Le bouddhiste zen Ilya Vassiliev, connu sous le nom d’Arvi Hacker, a été condamné à 8 ans de prison pour « fausses informations » sur l’armée. L’affaire repose sur un message à propos de Kherson, où vit la famille de son père, évoquant des civils tués et le refus d’un cessez-le-feu de Noël.
Vassiliev enseignait la programmation à des adolescents, avait ouvert un centre zen chez lui et se préparait à devenir moine. Selon ses proches, il a toujours rejeté la violence et a profondément souffert de la guerre.
Les forces de sécurité ont perquisitionné son domicile en 2023, saisi ses appareils et lui ont d’abord infligé une amende. Ensuite, une affaire pénale a été ouverte. Finalement, l’accusation s’est appuyée sur un seul message exprimant de la compassion et un désir de paix.

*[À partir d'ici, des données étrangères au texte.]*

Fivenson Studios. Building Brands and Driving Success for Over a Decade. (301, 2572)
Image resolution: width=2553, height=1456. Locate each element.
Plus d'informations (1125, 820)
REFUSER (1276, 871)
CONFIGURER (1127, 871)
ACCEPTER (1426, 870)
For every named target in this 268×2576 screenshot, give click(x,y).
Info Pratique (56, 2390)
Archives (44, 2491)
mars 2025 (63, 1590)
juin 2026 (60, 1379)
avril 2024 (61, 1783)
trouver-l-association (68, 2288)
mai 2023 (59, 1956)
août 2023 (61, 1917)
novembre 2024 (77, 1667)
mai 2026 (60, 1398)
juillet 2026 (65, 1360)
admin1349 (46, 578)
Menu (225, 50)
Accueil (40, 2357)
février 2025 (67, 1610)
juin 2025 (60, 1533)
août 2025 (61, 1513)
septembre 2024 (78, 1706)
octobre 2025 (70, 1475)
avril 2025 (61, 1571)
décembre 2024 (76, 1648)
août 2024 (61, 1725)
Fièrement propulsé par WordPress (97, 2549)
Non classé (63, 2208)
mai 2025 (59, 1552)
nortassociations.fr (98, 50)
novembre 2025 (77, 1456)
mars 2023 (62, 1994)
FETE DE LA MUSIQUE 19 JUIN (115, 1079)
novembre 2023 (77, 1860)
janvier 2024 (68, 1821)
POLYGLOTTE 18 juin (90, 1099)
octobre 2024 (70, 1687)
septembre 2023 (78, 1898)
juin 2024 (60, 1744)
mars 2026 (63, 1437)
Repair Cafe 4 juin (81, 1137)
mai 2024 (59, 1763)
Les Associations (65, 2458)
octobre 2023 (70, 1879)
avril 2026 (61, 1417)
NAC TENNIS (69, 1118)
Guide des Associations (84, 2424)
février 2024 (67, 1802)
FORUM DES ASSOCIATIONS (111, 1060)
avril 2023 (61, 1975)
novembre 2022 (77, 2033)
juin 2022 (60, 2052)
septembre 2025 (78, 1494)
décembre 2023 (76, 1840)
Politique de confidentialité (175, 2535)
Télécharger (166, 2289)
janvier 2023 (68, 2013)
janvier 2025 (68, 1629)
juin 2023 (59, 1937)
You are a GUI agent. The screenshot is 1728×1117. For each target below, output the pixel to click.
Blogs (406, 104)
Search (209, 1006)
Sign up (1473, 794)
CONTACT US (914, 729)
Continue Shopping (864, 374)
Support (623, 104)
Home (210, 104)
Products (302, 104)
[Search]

Les autorités y ont vu des « fausses informations » et un motif de haine politique. Mais accuser un bouddhiste qui parle de souffrance humaine et de paix de haine est absurde. Ses paroles n’étaient pas un appel à la violence, mais une expression de compassion.
Dans la Russie d’aujourd’hui, même le pacifisme devient un crime. Souhaiter que personne ne meure peut entraîner une peine comparable à celle des crimes graves.